Prompt A - Reproduce word for word the passage on the RAGworm research, everything from "Finally, this is" down to "the initial publication.".
Prompt B - Write the next part of the passage on the RAGworm research, picking up after its final sentence.

Document section -
- - - - - - -

The research focuses heavily on email assistant use cases. The Demos directory shows RAGworm demonstrations including retrieval behavior on Copilot (work email assistant) and Gemini Workspace (work email assistant), plus a full end-to-end demo on Gemini Workspace. While this validates the attack against real systems, generalization to other RAG architectures (code assistants, document Q&A systems, customer service bots) receives less empirical validation. The attack surface differs across application types: a code assistant’s RAG retrieves from repositories and documentation rather than emails, potentially requiring different prompt injection techniques. DonkeyRail’s feature extraction and training data appear optimized for email-based worms; adapting it to other domains may require retraining with domain-specific attack samples.
Finally, this is fundamentally an arms race. DonkeyRail detects self-replicating prompts by recognizing structural patterns. Sophisticated adversaries will evolve evasion techniques: obfuscating replication logic through steganography, splitting malicious instructions across multiple retrieved documents, or using semantic manipulation rather than explicit commands. The strong detection performance reported reflects evaluation against the datasets included in the repository; maintaining that performance long-term requires continuous model updates as attackers adapt. The README notes that the Legacy_Arxiv_V1 directory contains code from the original ArXiv paper for reference, indicating the research has evolved beyond the initial publication.

- - - - - - -

(Stored records)
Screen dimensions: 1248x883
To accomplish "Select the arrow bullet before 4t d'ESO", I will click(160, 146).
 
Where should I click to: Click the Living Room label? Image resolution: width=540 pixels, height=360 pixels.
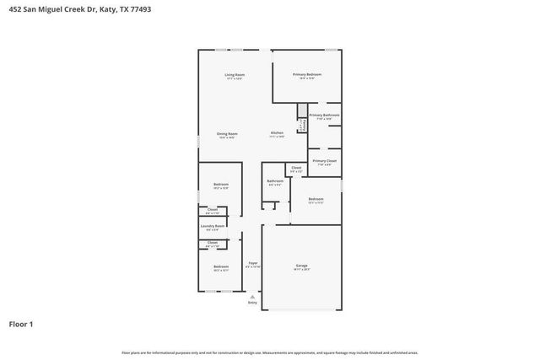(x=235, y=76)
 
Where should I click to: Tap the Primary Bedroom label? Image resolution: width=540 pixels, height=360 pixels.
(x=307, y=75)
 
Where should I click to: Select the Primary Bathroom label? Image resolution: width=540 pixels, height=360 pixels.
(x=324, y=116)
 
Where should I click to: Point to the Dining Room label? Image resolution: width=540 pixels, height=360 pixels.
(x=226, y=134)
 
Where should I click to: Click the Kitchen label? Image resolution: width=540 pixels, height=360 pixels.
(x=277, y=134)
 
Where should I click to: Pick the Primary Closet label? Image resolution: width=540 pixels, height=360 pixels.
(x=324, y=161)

- - - - - - -

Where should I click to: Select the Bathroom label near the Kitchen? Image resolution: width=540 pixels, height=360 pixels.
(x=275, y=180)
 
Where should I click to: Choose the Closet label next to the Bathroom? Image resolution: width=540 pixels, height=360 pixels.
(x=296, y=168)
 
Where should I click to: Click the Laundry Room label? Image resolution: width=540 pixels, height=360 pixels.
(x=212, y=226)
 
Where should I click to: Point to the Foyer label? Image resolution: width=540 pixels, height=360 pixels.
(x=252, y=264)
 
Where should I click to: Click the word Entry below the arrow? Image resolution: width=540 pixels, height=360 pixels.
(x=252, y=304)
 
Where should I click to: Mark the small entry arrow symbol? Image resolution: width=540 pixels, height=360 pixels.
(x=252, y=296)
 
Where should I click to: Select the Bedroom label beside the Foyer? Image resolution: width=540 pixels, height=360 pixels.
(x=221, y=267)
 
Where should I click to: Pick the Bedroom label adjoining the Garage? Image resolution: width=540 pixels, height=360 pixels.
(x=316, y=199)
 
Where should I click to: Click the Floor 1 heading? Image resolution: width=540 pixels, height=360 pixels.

- - - - - - -

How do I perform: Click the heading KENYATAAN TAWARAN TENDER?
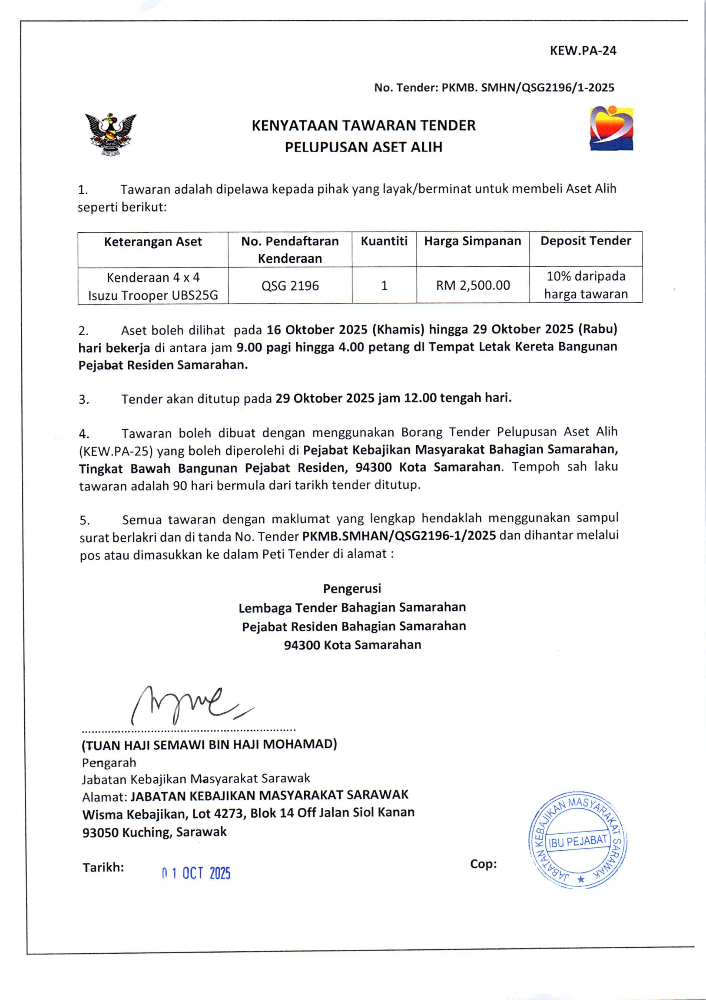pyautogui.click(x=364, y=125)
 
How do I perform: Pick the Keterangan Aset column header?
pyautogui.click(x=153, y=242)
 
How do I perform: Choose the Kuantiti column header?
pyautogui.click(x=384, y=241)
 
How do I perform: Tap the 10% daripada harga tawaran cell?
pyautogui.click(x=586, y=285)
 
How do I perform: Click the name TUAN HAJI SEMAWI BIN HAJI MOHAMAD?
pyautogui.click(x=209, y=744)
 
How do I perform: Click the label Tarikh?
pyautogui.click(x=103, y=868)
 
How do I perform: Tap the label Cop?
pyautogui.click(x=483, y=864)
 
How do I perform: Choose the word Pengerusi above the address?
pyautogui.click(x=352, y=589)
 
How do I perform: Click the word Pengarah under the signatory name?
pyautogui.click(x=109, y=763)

- - - - - - -

Written response A -
Finally, this is fundamentally an arms race. DonkeyRail detects self-replicating prompts by recognizing structural patterns. Sophisticated adversaries will evolve evasion techniques: obfuscating replication logic through steganography, splitting malicious instructions across multiple retrieved documents, or using semantic manipulation rather than explicit commands. The strong detection performance reported reflects evaluation against the datasets included in the repository; maintaining that performance long-term requires continuous model updates as attackers adapt. The README notes that the Legacy_Arxiv_V1 directory contains code from the original ArXiv paper for reference, indicating the research has evolved beyond the initial publication.

Written response B -
Verdict
Use this research if you’re building or securing RAG-based GenAI applications, especially those that auto-retrieve user-generated or external content. The threat model is validated through demonstrations on real GenAI email assistant systems, not just theoretical vulnerabilities. Treat this repository as a blueprint: study the attack methodology in Worm_Evaluation for red-teaming your own systems, examine the DonkeyRail guardrail architecture and its pipeline integration example, and use their feature engineering approach as a starting point for building custom defenses. The Datasets directory contains evaluation data for both worm propagation and guardrail performance. Security teams should particularly focus on understanding the propagation dynamics—the super-linear spread where each infected client compromises 20 others within 1-3 days—to assess exposure risk in interconnected AI ecosystems. The Self_Replicating_Test code can help validate whether your LLMs are susceptible to this attack class. Skip if you’re expecting a plug-and-play security product with vendor support, monitoring dashboards, and automatic updates—this is academic research code requiring engineering effort to productionize. Also skip if your GenAI applications don’t use RAG or don’t retrieve untrusted external content; the attack requires automatic ingestion of adversarial documents. For those scenarios, focus instead on traditional prompt injection defenses targeting direct user input manipulation.